→ **Exercise data**:
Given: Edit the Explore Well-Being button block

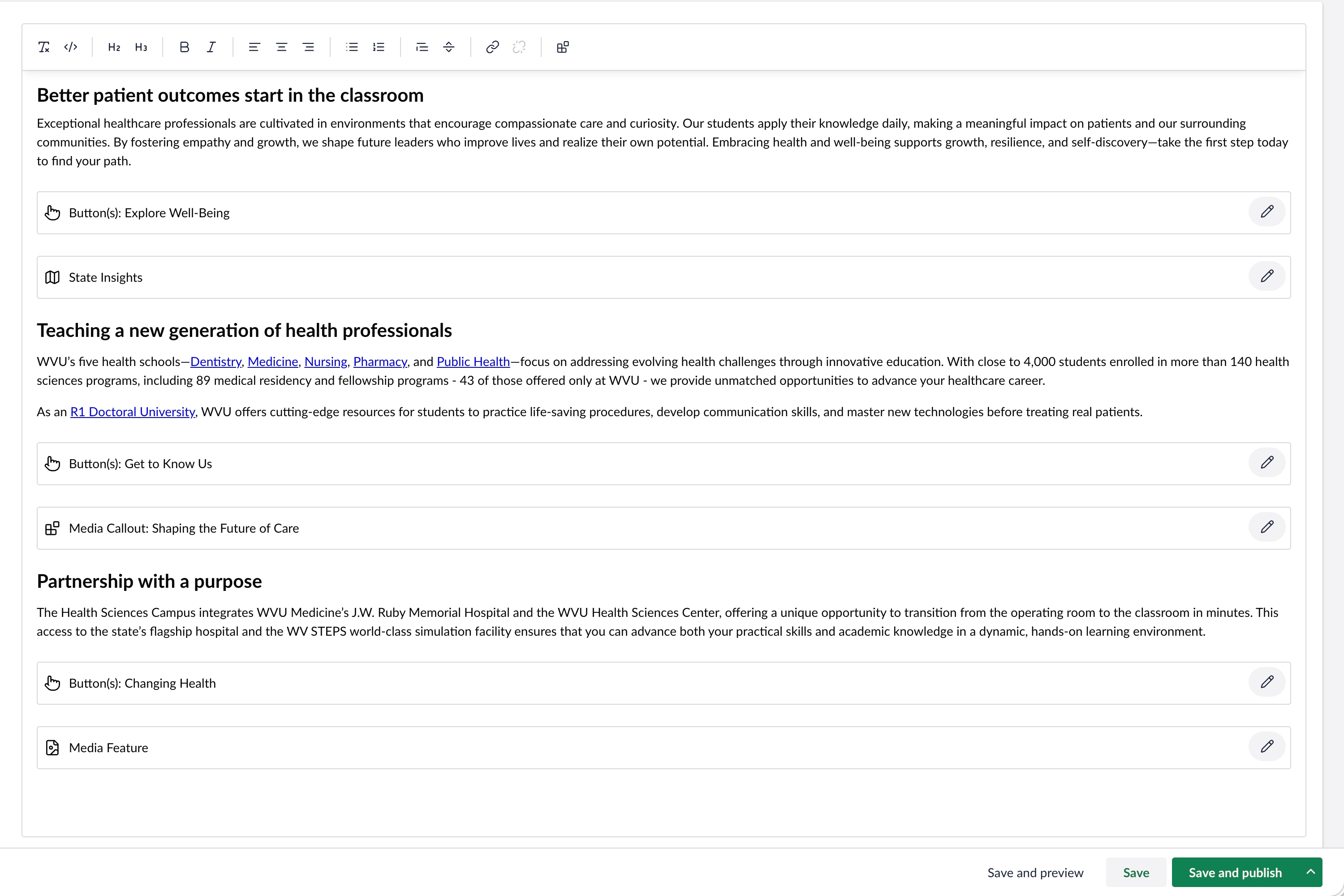Looking at the screenshot, I should (1266, 212).
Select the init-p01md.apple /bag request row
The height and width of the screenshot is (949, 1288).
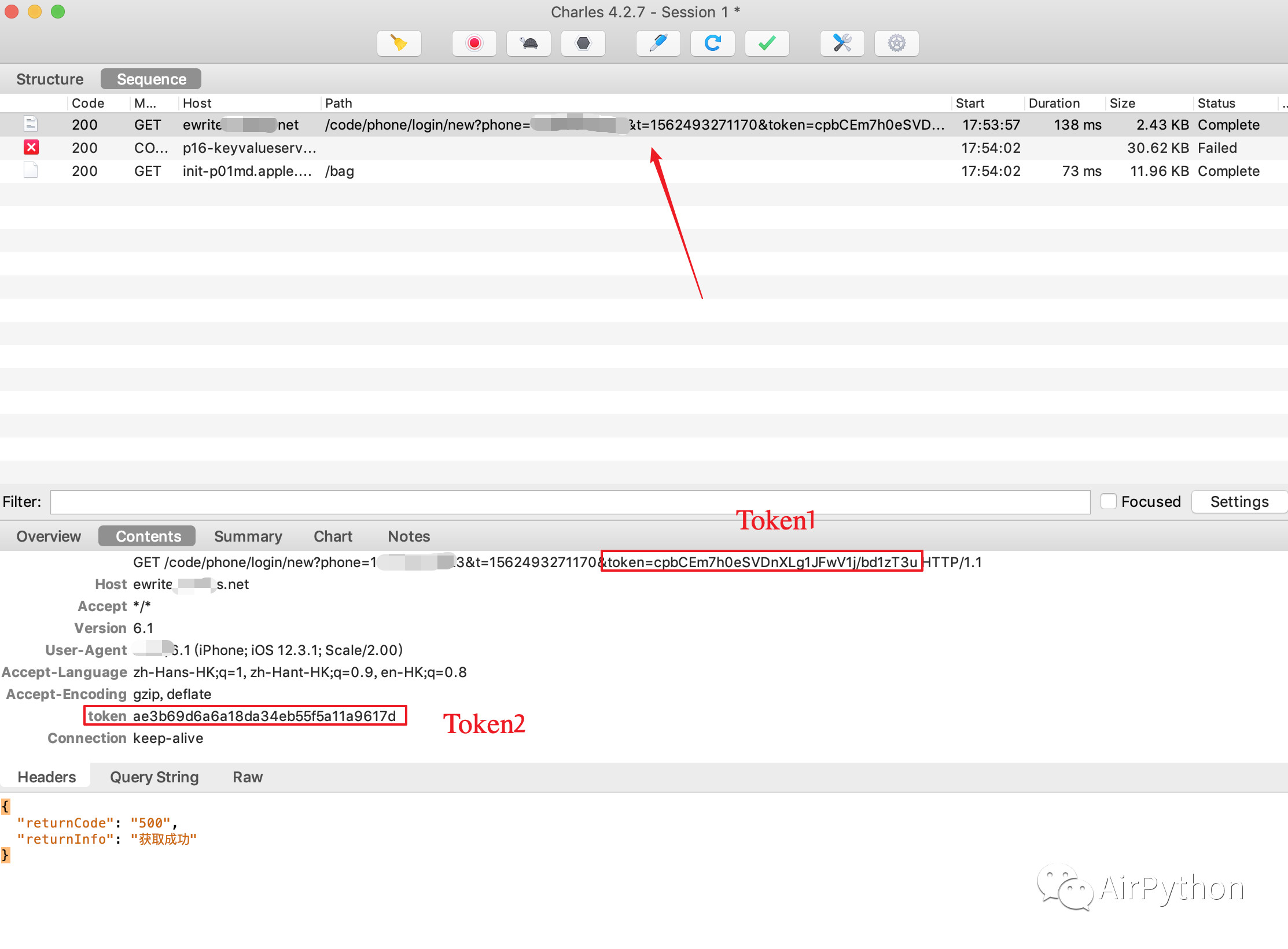249,171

→ **Task instructions**: Take the line containing "The height and" and every line after it through the end of the data, and write them out exactly, with no pictures.

→ **Problem solution**:
The height and width of the screenshot is (949, 1288).
249,171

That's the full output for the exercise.